CAN someone tell me why it is that, no matter when you turn the TV on, day or night, late or early, it’s always The Bill that’s on?
It might be a preview, it might be the real thing (I wouldn’t know, I never leave it on long enough to find out) but without exception I find myself gazing at a bunch of unlikely British bobbies who are almost as bad at policing as they are at acting.
Is this one of those false phenomena, like when you buy a Volkswagon and suddenly every car on the road seems to be a Volkswagon? But I don’t mean to suggest I like The Bill. I hate it.
Maybe if I hated something else… The Simpsons, maybe… the gods would conspire to ensure it was always the thing that warped into focus when I hit the on button.
True, I don’t watch television much, and I made a vow long ago that I wouldn’t watch any channel on which people tried to persuade me to buy things by yelling at me, so there are many programs I’m — happily — missing. But I can’t avoid The Bill.
Now I’m sure there are lots of people out there who will say: “Why would you want to avoid The Bill – it’s great.”
To them I say: “Pig’s arse!”
The Bill is not great. It’s truly awful. It’s unlikely policemen doing unlikely things (and considering the bizarre things some coppers have to do in the course of their duties that’s a pretty strong claim) and doing it badly.
So why do so many people watch it? And they must, because it occupies a prime time slot on ABC TV (actually on my TV it seems to occupy the entire channel round the clock).
I think it’s optimism; a kind of bizarre hope that soon… in the next five minutes, it’ll get better.
When I think back over the ramshackle course of my life I reckon I must have spent years of it watching awful things on TV in the hope that they’ll get better. But it never happens. A bad program is a bad program and watching it will only make it seem better because your critical faculties gradually grow as numb as a chippy’s thumb.
So, I am giving it up.

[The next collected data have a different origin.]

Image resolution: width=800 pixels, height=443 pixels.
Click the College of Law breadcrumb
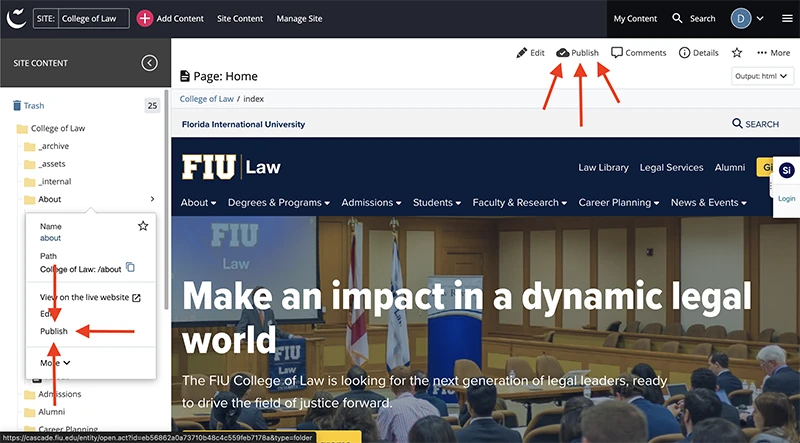pos(204,98)
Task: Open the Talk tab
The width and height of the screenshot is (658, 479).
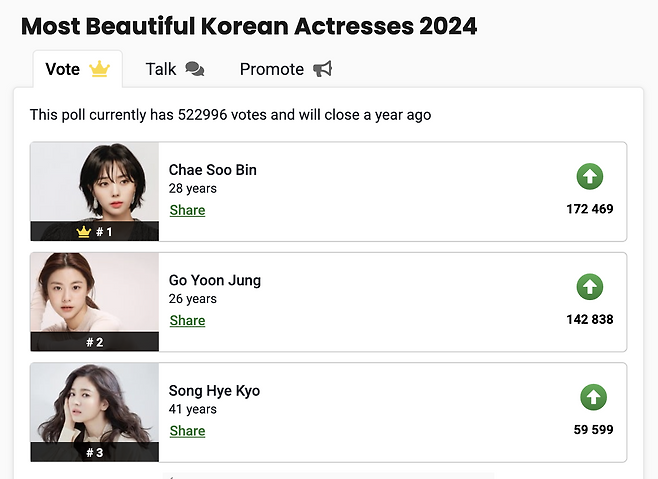Action: tap(160, 69)
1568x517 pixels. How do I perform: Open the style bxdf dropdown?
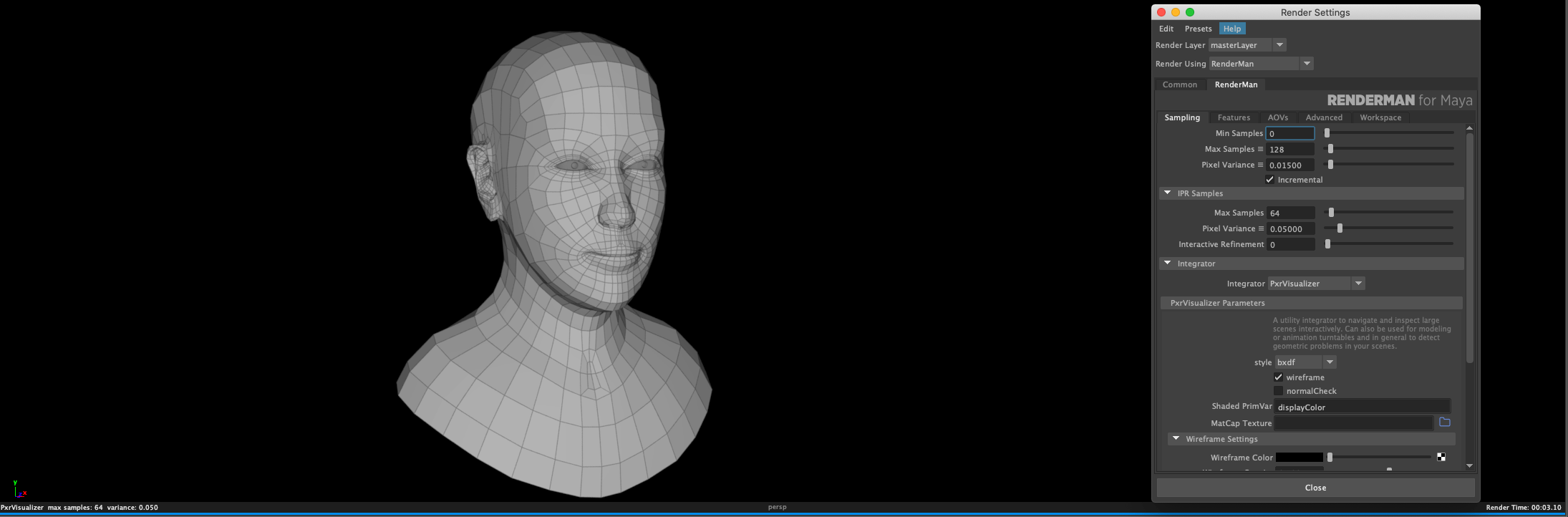click(x=1305, y=362)
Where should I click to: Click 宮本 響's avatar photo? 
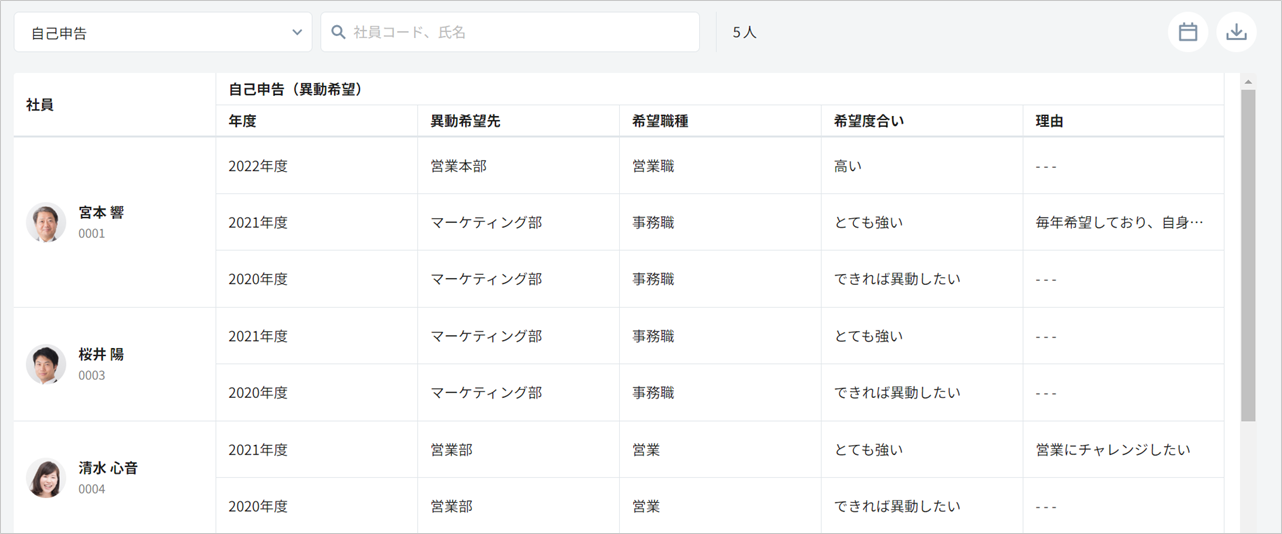(x=46, y=222)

No more television. There have been times in my life when I have managed without it and I did useful things with my evenings. I built model railways and dolls houses for the kids and I hammered nails into bits of wood or sloshed paint on walls for my wife. I even wrote letters!
Letters, if you’re too young to remember, were a form of communication in which you wrote words on sheets of paper and mailed them to people. In a mailbox. With a slot in it. There was no keyboard involved and you didn’t have to stare at a screen once.
This was in the days when mail was a vital form of communication that involved you sending information to others. It was not, back then, merely the means by which mail-order companies with toweringly bad taste tried to persuade you to buy strange pieces of gymnastic equipment, or indoor water fountains with coloured lights in.
Come to think of it that’s another example of the eternal optimism of the human race: we still flick through these catalogues in the hope that something truly worthwhile will appear.
But, like watching The Bill, it never does.